Os segredos da pintura entre as sobrancelhas
BASTANTE LIGADA À IOGA PELA FIGURA DE SHIVA, A PINTURA – OU O ADESIVO – ENTRE AS SOBRANCELHAS É CERCADA DE MITOS, LENDAS E HISTÓRIAS
A palavra deriva do termo sânscrito bindu que significa “ponto”, mas bindi é, na verdade, uma maquiagem usada principalmente pelas mulheres para trazer bons presságios. A posição do bindi, entre os olhos, é tida como sede da sabedoria latente, região que controla os diversos níveis de concentração alcançados com a meditação e mais: tradicionalmente, o bindi é um símbolo de casamento, como a aliança nas culturas judaico-cristã, e denota energia feminina, além de proteger a mulher que o usa e o marido dela. Meeta Ravindra, cantora indiana e presidente do Instituto Cultural Índia-brasil Meeta Ravindra, em São Paulo, nasceu em Sevagram e está no Brasil há 32 anos. Ela diz que seu objetivo no País é divulgar a cultura tradicional da Índia e, assim, detalha o uso do bindi. “Ele é um ornamento que simboliza o casamento. As mulheres casadas são obrigadas a usar o vermelho, as jovens usam se quiserem e as viúvas eram proibidas de usar até pouco tempo atrás. Recentemente permitiu-se que elas usem um bindi preto bastante pequeno, apenas para que não estranhem ver seu rosto sem o enfeite após tanto tempo de uso”.

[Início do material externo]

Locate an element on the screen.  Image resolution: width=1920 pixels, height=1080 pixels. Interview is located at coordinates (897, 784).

De acordo com a cantora indiana, há cidades interioranas em que as mulheres não mostram o rosto sem bindi. “Antigamente, ele era feito como uma pintura, com o pó avermelhado de kunkum e moldes circulares, às vezes o orifício de uma moeda. Atualmente, quase todas as mulheres usam os auto-adesivos, que são de camurça e têm cola especial. São bastante populares e, assim, descartáveis”, explica ela.
É importante destacar que o bindi é usado apenas por mulheres hindus. Originalmente, cristãs, muçulmanas, parses e budistas não o usam. De acordo com Silvana Duarte, bailarina e professora de dança indiana no Prema Yoga e no Odissi, em São Paulo, hoje existem diversos tipos de bindi. “Com o passar do tempo, tornou-se mais um ornamento. Mesmo na Índia, muitas pessoas não conhecem seu significado e o usam apenas como enfeite. Podem ser encontrados bindis das mais variadas formas, como gota, ramo, folha e pedra e há também diversas cores, empregadas para combinar com as roupas”, explica.

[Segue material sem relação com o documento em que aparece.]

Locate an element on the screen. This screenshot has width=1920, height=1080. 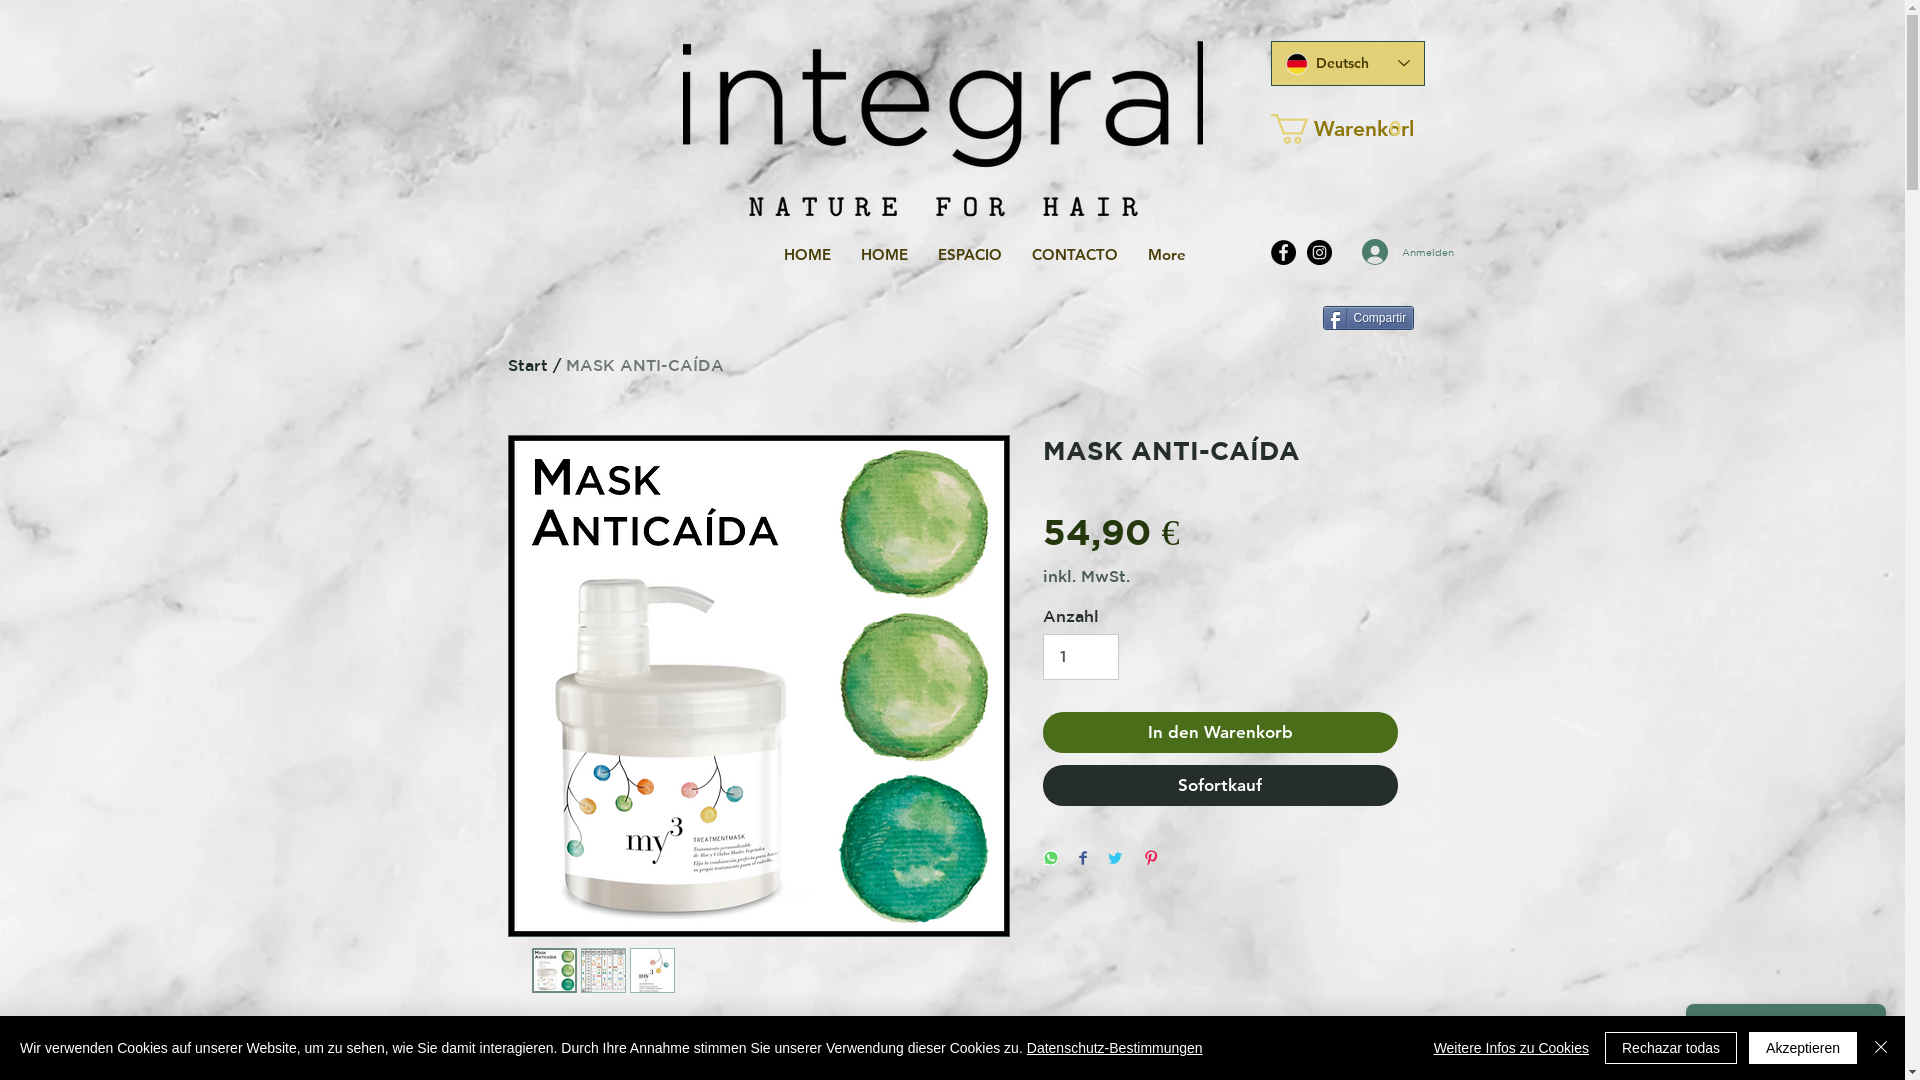
Warenkorb
0 is located at coordinates (1341, 129).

Carlos Eduardo Gonzales Barbosa, professor de cultura indiana e de língua sânscrita no Instituto Narayana em São Paulo, explica o contexto histórico e cultural do costume: “o ponto representa o masculino da figura de Shiva e, antigamente, representava o compromisso da mulher com a divindade, simbolizando a virgindade. No entanto, hoje, o uso se popularizou e o bindi é utilizado por muitas mulheres independentemente de estado civil”. Ainda de acordo ele, o bindi representa a força projetiva do espírito sobre a matéria. “Quando você nasce, há uma força que é a sua porção de participação do divino. Essa energia entra no momento do nascimento astrológico em seu corpo, como um raio, por um ponto no centro da testa, entre as sobrancelhas, chamado vajra (que quer dizer “raio”). Essa força passa pela coluna e se aloja em um bulbo que fica na base da coluna, na região
do períneo, e entra como se fosse um cometa ou uma serpente e se enrola em um orifício imaginário. Essa é a energia que o acompanha pelo resto da vida, é a energia vital, e, se ela sair desse local, você morre. Essa força é o símbolo da pureza e da coerência da pessoa e, quando essa energia se projeta sobre a pessoa, ela é autêntica. O bindi representa o ponto de entrada dessa energia e guardar esse portal com uma pedra ou com um sinal mágico é uma forma de lembrar e ativar a força”.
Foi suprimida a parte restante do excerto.